# START OF Records supplied
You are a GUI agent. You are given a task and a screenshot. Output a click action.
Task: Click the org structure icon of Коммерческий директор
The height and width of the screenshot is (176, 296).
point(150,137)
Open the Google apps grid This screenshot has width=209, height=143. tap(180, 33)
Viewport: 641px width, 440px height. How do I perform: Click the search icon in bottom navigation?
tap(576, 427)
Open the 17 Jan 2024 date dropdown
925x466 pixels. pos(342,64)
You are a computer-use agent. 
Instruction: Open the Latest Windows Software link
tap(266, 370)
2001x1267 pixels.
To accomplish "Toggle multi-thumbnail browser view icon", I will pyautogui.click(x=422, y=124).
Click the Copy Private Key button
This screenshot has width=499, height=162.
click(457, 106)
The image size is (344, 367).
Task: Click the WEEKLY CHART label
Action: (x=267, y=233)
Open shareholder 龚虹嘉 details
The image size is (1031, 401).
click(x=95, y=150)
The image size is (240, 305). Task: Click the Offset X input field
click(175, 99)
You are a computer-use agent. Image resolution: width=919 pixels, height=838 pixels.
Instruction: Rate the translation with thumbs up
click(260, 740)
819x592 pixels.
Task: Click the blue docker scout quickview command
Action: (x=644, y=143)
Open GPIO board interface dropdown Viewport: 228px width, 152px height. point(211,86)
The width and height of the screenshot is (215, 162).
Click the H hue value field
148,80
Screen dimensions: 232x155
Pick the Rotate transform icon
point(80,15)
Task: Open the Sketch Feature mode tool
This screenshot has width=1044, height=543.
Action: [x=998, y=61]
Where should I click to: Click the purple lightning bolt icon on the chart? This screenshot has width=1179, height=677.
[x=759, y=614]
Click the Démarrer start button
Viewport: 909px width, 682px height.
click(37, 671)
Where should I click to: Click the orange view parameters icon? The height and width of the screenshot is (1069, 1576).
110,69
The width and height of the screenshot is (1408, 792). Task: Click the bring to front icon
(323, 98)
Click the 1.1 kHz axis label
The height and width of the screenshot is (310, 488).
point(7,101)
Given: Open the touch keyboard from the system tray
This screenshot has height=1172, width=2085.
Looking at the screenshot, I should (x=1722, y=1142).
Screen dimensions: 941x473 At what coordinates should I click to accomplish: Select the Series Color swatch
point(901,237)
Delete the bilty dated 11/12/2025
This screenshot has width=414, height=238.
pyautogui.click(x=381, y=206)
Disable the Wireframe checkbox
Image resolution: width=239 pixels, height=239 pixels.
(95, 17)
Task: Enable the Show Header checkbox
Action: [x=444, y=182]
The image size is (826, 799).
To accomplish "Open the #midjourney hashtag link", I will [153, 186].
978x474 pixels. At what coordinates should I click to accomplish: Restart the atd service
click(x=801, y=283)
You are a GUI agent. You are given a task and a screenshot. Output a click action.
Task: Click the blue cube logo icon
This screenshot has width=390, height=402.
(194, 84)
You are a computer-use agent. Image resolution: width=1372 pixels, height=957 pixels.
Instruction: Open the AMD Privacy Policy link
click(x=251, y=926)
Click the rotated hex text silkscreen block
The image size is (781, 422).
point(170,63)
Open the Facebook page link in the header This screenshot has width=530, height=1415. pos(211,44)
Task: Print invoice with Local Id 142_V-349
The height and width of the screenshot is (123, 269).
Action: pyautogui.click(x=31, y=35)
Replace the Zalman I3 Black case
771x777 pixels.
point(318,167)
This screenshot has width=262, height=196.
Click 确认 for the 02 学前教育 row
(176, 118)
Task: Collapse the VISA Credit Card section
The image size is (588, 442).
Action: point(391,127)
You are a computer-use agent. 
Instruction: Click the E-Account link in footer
# END OF Records supplied
_Written instruction_. Retype the lines from the one holding "Open the Facebook" through the end of the data, inclusive.

_Complete answer_.
Open the Facebook page link in the header This screenshot has width=530, height=1415. pos(211,44)
Task: Print invoice with Local Id 142_V-349
The height and width of the screenshot is (123, 269).
Action: pyautogui.click(x=31, y=35)
Replace the Zalman I3 Black case
771x777 pixels.
point(318,167)
This screenshot has width=262, height=196.
Click 确认 for the 02 学前教育 row
(176, 118)
Task: Collapse the VISA Credit Card section
The image size is (588, 442).
Action: point(391,127)
You are a computer-use agent. 
Instruction: Click the E-Account link in footer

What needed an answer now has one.